[Pixel coordinate grounding data]
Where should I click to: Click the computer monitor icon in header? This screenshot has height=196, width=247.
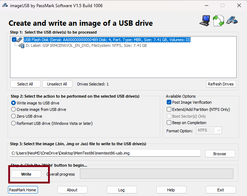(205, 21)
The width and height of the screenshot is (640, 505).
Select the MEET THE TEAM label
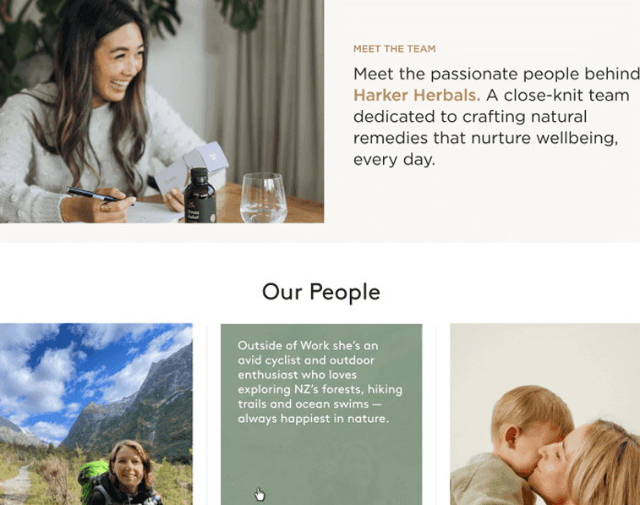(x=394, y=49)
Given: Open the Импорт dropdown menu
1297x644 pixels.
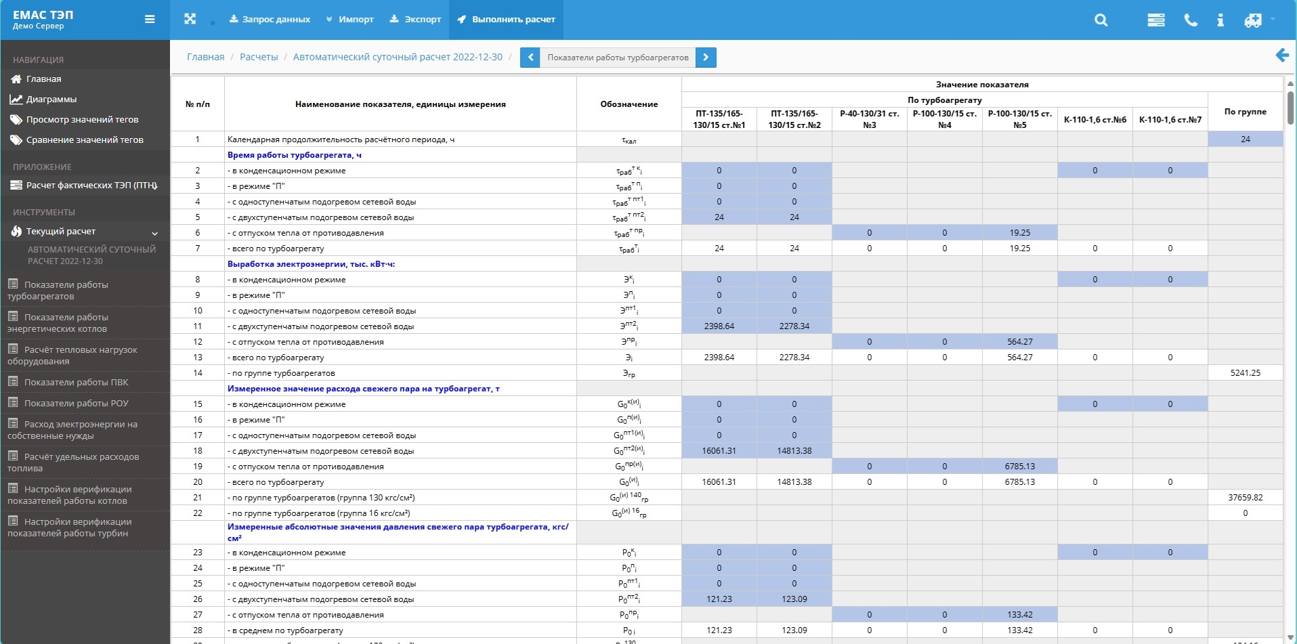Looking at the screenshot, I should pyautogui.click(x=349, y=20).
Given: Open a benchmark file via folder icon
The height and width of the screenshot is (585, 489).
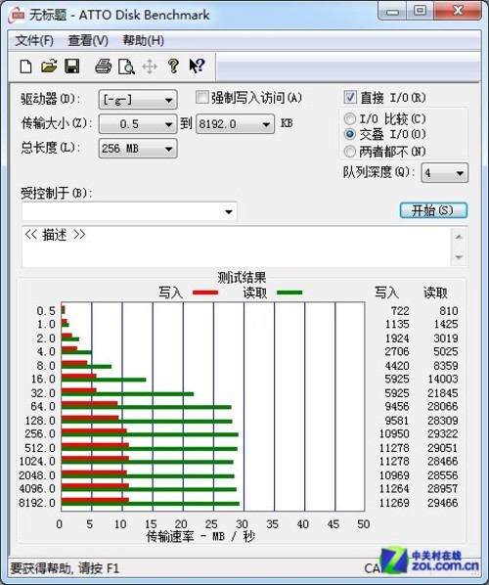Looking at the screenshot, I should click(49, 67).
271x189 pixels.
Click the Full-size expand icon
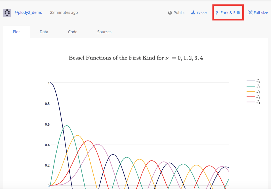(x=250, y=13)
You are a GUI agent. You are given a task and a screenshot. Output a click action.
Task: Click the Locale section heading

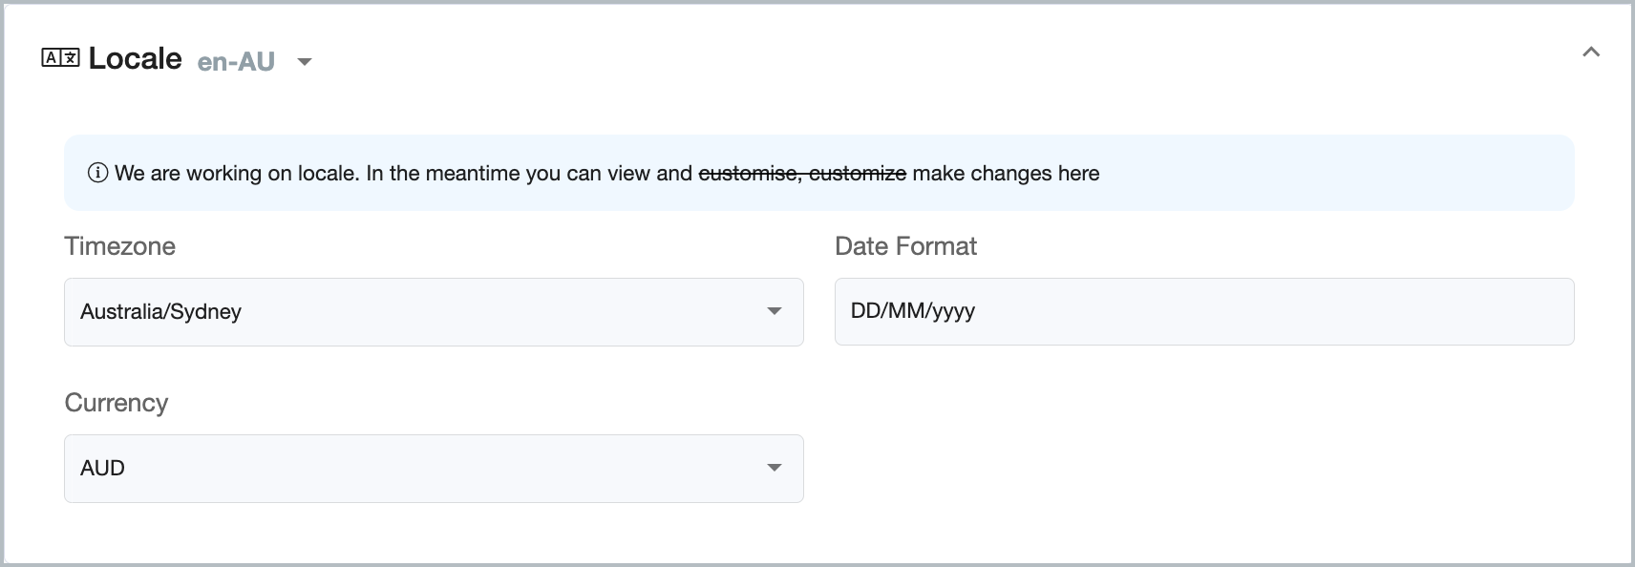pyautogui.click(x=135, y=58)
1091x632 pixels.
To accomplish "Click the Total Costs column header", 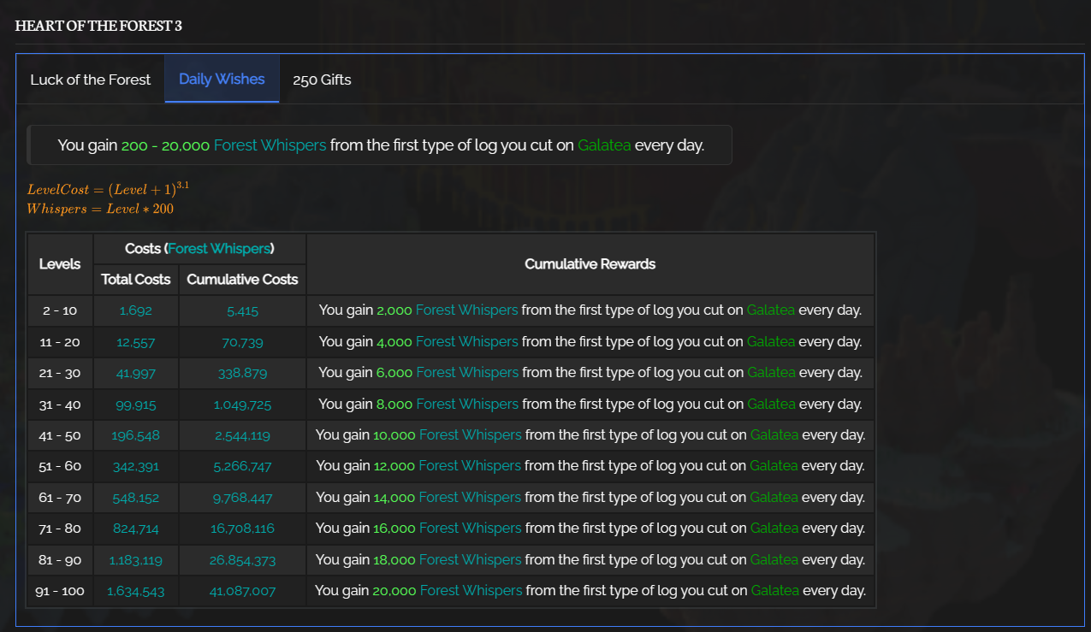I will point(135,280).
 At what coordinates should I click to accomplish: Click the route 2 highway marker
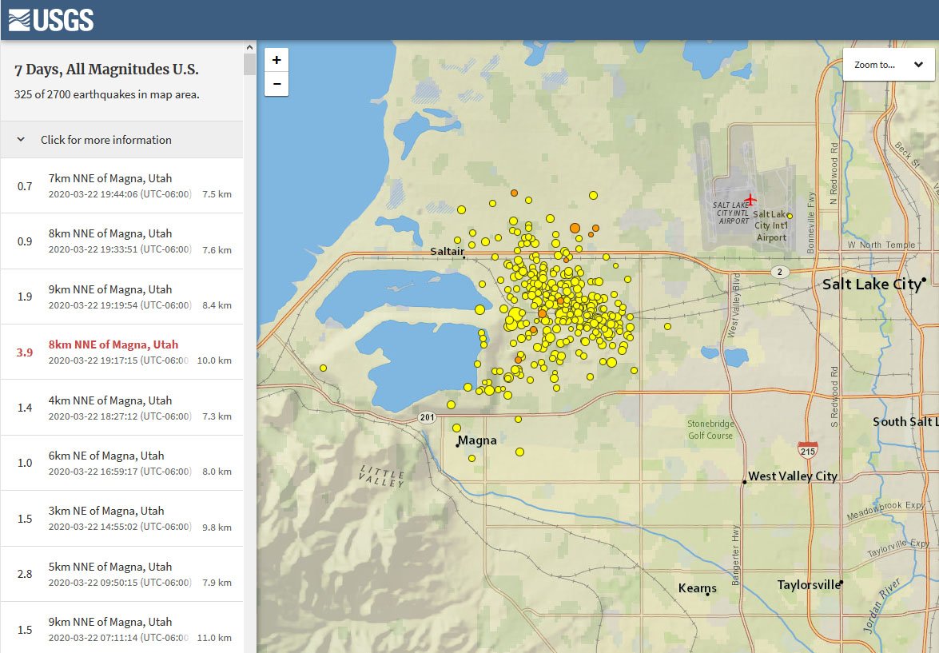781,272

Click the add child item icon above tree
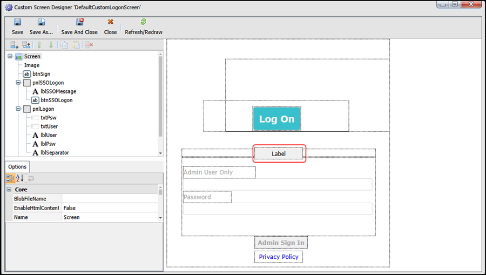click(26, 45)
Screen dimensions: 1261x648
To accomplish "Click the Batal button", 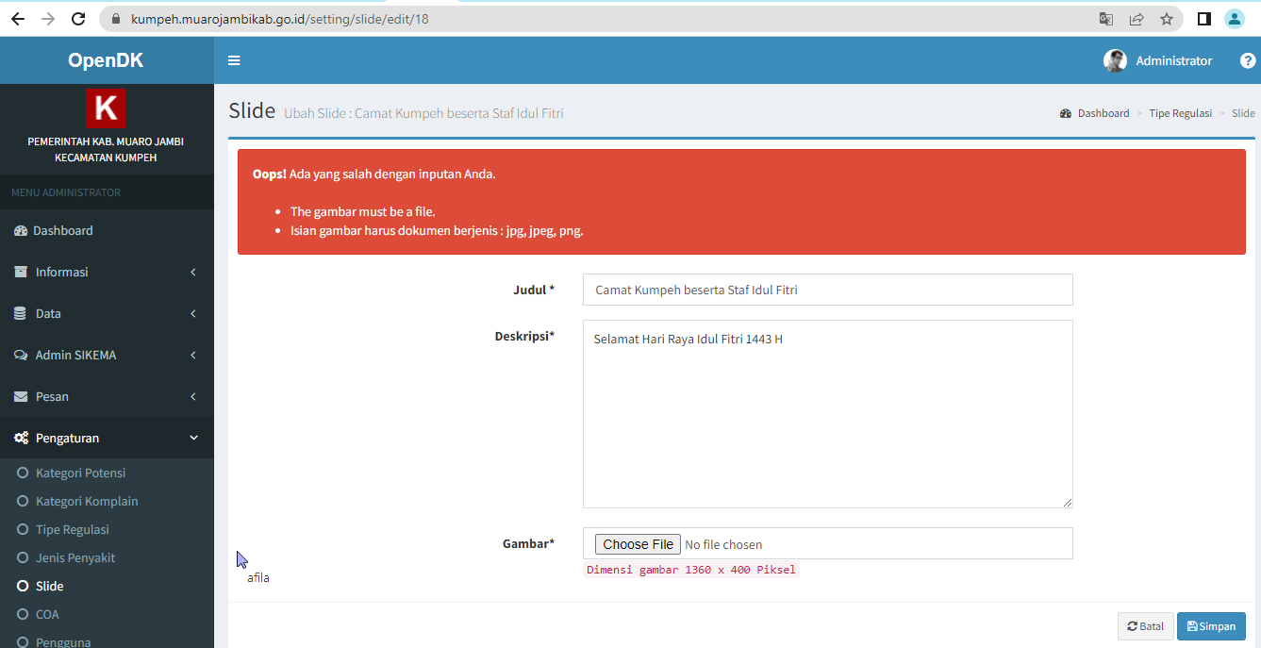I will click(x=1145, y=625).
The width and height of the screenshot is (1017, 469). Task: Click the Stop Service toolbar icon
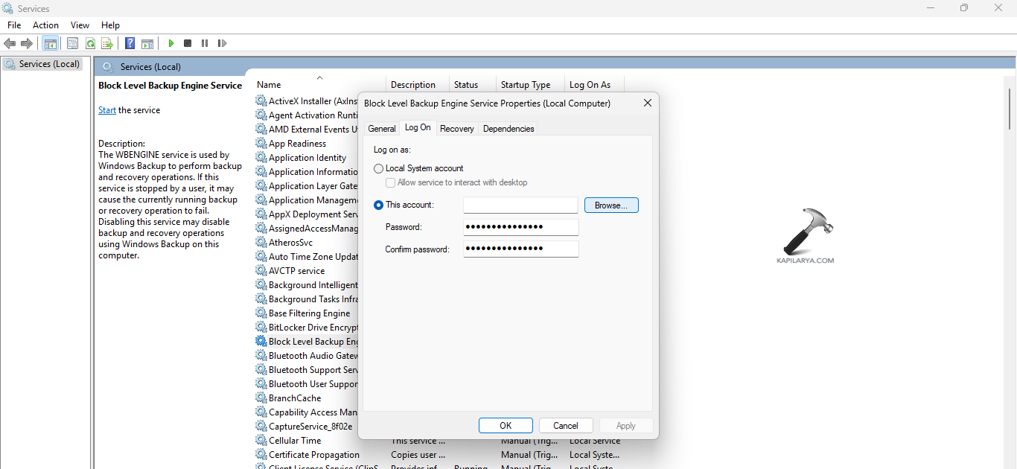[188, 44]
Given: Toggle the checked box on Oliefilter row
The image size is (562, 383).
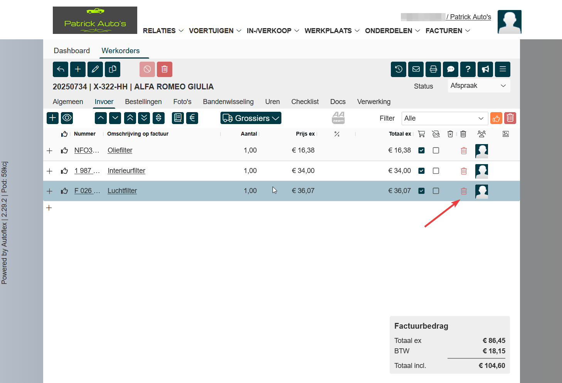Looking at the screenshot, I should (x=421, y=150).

• [What you should do]:
All lines with the word "Open" need to be copied from the data above.

• [Exercise result]:
Given: Open the Импорт dropdown menu
Given: Open a benchmark file via folder icon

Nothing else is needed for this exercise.